The waiter at dinner – he recommended the tagliatelle with ultra-fresh vegetables and a shrimp straight from the sea, and he was right – is contemplating a job in Santa Barbara, but he is worried about the cost of living in southern California. Wait, I wonder, what about the cost of living in Rome? Not so bad he says. A small, but nice one bedroom apartment in a fashionable area of Rome may set you back a thousand Euros a month, but Santa Barbara may be another and higher matter. Still, an experienced waiter with a charming flare for conversation, a fine command of English, and knowledge of the Barbara d’Alba on the wine list can make a good deal more plying his skills in the United States. He’s worked in Boston and Maine in the past and patted his hip pocket as he smiled and noted his long hours and “where is the money” question at the end of the month. I left thinking I’d find an excuse to go to Santa Barbara if he ends up recommending pasta in southern California.

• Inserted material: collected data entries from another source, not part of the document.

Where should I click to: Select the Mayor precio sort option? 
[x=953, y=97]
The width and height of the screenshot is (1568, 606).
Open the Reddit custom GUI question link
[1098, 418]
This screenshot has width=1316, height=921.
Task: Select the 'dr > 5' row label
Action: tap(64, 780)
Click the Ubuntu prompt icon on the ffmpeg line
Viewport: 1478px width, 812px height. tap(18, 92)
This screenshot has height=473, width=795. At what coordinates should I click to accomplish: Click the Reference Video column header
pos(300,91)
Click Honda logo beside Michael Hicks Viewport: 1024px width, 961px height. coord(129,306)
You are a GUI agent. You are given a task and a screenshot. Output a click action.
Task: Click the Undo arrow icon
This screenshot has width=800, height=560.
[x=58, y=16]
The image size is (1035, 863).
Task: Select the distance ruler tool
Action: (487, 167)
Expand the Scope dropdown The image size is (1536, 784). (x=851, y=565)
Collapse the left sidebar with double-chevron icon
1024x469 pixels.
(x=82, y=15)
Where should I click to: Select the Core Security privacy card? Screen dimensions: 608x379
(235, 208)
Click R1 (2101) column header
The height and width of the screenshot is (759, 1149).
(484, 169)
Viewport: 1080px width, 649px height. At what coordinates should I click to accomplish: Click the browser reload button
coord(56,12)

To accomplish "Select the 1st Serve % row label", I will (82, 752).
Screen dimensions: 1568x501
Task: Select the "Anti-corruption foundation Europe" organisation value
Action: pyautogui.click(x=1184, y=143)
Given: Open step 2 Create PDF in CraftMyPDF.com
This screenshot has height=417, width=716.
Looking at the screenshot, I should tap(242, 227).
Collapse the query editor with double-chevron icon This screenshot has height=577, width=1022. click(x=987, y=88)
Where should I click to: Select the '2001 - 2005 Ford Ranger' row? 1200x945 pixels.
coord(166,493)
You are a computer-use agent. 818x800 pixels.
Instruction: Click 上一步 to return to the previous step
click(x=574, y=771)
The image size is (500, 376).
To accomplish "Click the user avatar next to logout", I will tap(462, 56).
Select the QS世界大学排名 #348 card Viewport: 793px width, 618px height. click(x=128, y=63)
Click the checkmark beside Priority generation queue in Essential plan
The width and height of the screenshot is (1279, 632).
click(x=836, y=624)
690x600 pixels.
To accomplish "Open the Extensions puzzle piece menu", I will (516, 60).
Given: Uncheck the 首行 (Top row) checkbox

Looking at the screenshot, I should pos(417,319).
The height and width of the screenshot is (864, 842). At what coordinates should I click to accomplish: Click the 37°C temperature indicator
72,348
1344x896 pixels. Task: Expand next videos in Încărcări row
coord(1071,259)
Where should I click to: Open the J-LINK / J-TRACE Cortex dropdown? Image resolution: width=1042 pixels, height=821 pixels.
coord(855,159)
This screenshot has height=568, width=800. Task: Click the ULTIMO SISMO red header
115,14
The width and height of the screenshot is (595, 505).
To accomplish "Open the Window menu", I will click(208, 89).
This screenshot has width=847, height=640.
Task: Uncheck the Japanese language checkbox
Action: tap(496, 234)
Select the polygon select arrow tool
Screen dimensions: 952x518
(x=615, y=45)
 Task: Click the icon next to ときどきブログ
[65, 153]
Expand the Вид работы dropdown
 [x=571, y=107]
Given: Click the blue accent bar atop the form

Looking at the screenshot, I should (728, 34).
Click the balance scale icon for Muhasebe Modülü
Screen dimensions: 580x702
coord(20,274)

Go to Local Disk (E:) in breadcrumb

The Italians recently admitted they’re not ready for the World Cup, which must be a the same plain with the Yankees admitting they’re not ready for the World Series. The Italian football manager conceded that his team lacks “flair” as they have lost seven straight matches. The Italians open against England later this month and, while the national mood will not be on holiday when they lose eight straight you can bet the wine will still flow, the scooters will still scoot and Rome – and all of Italy – will remain eternal and full of flair. It’s big and messy, crowded and noisy, and the only thing missing is Audrey Hepburn on that scooter.

I still wonder how they got that on film.